January 19, 2023 - 5:23pm

At the end of last week, the American economist and writer Professor Glenn Loury spoke on a panel as part of a conference held at King’s College, Cambridge. The event, ‘Towards the Common Good: Rethinking Race in the 21st Century’, was organised by The Equiano Project and aimed to promote liberal and universalist approaches to tackling racial conflict and inequality.

An edited version of his speech is printed below.

Fellow combatants in the culture wars, we are fighting for our lives here. We are fighting for the preservation of Western civilisation and the hour is late. I only mildly exaggerate.

I am an economist by training and that is a bust of the great John Maynard Keynes, here at King’s College, Cambridge. It resonates.

I agree with my friend and colleague Shelby Steele that, for black Americans, when we talk about disparities in race the problem is not oppression: the problem is freedom. The problem used to be exclusion and discrimination; the problem today is freedom. We’re well into the 21st century and African Americans have equal citizenship before the law in the United States, as a matter of fact.

Don’t bother me with anecdotes. I’m talking about the basic structure of citizenship. It’s a level playing field; it’s an open field. The ball is in our court. The issue is, what shall we do with our freedom?

I’ll quote another great economist, Thomas Sowell, who has taught us that disparities are one thing and discrimination is another. This is now my second point. The first point is, for black Americans the problem is the problem of freedom, not unfreedom. My second point is that disparities are one thing, discrimination is another. Disparities are not, ipso facto, evidence of unfreedom. Disparities are to be expected.

There’s a deep irony here when the identitarians become group egalitarians. The identitarians are the ones who are constantly telling us, “This is my identity; this is who I am; this is my group; this is my culture; these are my people. Don’t tread on us; don’t culturally appropriate us. We are an integral, distinct, identifiable type.”

Okay. So you have your blacks, you have your browns, you have your yellows, you have your gays, you have your whatever. How, then — since you are so insular, distinct, identity-based and different — should we expect that you would represent yourselves in equal numbers in every dimension of human activity? That there would be the same number of doctors, the same number of engineers, the same number of financiers, the same number of school teachers, the same number of criminals, the same number of shopkeepers per capita across all these different identity categories — if, indeed, identity is a real thing. The position is incoherent.

We should not expect group equality across every aspect of humanity and we don’t see it, and this was Thomas Sowell’s empirical point in book after book after book. Everywhere you look in the world you see disparities because everywhere you look in the world you see cultural differences which reflect themselves in human behaviour, which then lead to different representations in various areas of human activity. So disparities are not ipso facto a problem.

Finally, I want to say that equity is not equality. I could name them but I won’t: the writers in the US who are so prominent now — Ibram X. Kendi comes to mind — in promoting a certain ideology assert, “I see a disparity. I want equity.” And by equity they mean an equal representation. This is not equality.

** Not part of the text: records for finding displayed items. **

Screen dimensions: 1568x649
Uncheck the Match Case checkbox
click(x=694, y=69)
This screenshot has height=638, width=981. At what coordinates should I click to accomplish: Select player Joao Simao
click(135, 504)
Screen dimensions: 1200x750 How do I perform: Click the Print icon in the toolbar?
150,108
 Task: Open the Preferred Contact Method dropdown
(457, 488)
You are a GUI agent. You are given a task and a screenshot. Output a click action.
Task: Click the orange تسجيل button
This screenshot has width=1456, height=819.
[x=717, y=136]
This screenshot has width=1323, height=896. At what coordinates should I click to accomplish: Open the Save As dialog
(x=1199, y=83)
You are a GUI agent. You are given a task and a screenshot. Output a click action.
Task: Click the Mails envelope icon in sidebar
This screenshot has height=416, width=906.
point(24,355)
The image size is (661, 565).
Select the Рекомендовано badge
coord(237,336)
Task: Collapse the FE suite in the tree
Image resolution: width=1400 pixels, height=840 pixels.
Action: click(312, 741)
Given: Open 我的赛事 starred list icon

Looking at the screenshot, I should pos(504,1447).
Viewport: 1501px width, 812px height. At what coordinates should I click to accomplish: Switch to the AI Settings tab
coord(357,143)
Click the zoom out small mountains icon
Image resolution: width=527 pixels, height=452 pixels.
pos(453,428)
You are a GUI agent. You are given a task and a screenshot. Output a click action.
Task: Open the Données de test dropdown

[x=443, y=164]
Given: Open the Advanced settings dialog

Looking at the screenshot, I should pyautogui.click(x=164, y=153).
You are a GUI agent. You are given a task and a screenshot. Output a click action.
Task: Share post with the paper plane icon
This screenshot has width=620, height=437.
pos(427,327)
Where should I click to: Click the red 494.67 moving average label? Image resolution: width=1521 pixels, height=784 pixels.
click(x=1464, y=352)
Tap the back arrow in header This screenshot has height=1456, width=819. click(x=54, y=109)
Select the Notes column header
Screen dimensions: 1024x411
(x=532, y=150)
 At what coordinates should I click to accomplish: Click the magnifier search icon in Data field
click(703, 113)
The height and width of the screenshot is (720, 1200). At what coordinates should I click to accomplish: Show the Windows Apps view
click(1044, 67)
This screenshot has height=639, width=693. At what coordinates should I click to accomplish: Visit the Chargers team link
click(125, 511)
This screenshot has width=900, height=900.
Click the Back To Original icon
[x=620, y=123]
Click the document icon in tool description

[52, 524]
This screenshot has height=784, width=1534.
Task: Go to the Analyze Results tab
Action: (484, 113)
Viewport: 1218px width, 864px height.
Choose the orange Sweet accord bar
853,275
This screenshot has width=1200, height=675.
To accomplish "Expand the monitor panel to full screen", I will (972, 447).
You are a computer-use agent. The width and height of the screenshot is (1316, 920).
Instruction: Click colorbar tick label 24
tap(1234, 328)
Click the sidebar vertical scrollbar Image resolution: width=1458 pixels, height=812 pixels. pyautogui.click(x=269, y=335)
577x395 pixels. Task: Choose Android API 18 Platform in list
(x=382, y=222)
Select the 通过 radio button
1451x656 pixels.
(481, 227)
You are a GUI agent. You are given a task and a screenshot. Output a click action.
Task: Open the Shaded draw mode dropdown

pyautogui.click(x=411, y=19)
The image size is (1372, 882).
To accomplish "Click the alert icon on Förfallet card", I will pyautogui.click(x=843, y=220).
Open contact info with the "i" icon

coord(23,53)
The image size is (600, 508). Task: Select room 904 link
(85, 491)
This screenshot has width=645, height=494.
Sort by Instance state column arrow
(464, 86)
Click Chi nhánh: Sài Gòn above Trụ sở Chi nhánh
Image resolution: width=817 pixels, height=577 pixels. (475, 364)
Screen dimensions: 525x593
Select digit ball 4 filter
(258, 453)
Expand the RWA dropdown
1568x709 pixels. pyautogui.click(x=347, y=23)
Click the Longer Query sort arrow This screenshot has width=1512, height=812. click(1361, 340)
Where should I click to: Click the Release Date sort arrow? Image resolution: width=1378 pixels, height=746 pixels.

If you use a different standard of assessment in order to achieve equity, you have just patronised me. You have just communicated tacitly that you don’t think I’m capable of performing according to the objective criteria of assessment as well as anybody else. I am now your client. I am now a ward. I go or come by your leave.

This argument that “We blacks must be made equal and you have to open up the doors and let us in! Never mind that our test scores are not as great” is pathetic. It’s a surrender of dignity. You will not be equal at the end of that argument even if you get what you ask for. There’s no substitute for earning the respect of your peers: if they grant it to you out of guilt or pity they have just reduced you, not elevated you.


Glenn Loury is an economist, academic and author.